Laparoscopy is the gold standard for diagnosing endometriosis. Your doctor will do this procedure by making very small slits in your belly and inserting a laparoscope, which is a thin tube. Your doctor will be able to see the cyst through this tube and either completely remove it or extract a sample for testing (biopsy). Your doctor will identify endometrial glands and stroma cells in the sample if it is an ovarian endometrioma. Laparoscopy allows for simultaneous diagnosis and treatment. However, surgery for the removal of ovarian endometrioma is done according to symptoms. If a patient is having severe pain not responding to medicine and have completed the family then endometrioma can be removed as its removal will also result in damaging the surrounding healthy ovarian tissue leading to decreased ovarian reserve. That is why in patients with infertility with low ovarian reserve, removal of endometrioma if required, is preferably done after freezing of embryos.

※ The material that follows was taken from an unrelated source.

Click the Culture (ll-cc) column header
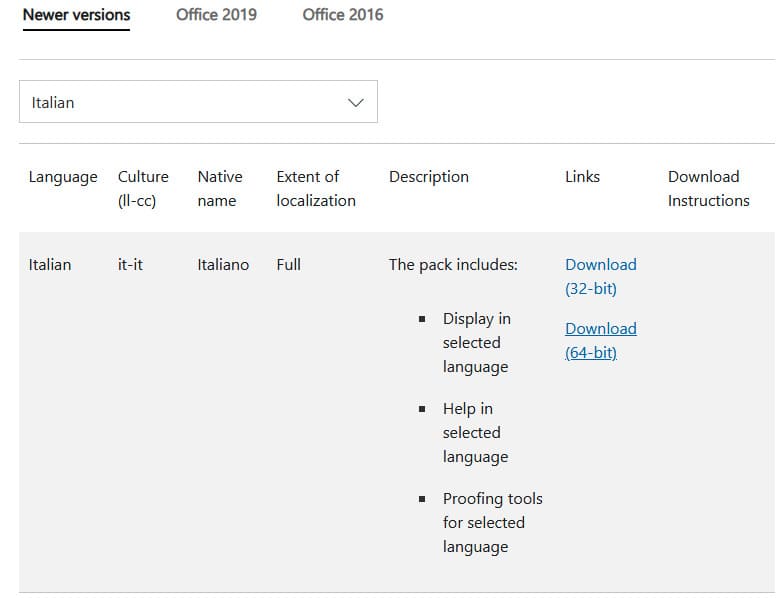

Women with endometriosis frequently have chocolate cysts. Medication can frequently be used to treat symptoms. The cysts may need to be removed in some circumstances.

Unpleasant symptoms from ovarian endometriomas can interfere with your life. If you’re still in your reproductive years, it’s not particularly consoling to know that these symptoms typically improve after menopause. Ask your doctor about your treatment choices if you have an ovarian endometrioma. Based on your health and way of living, your doctor may suggest methods for treating your problems.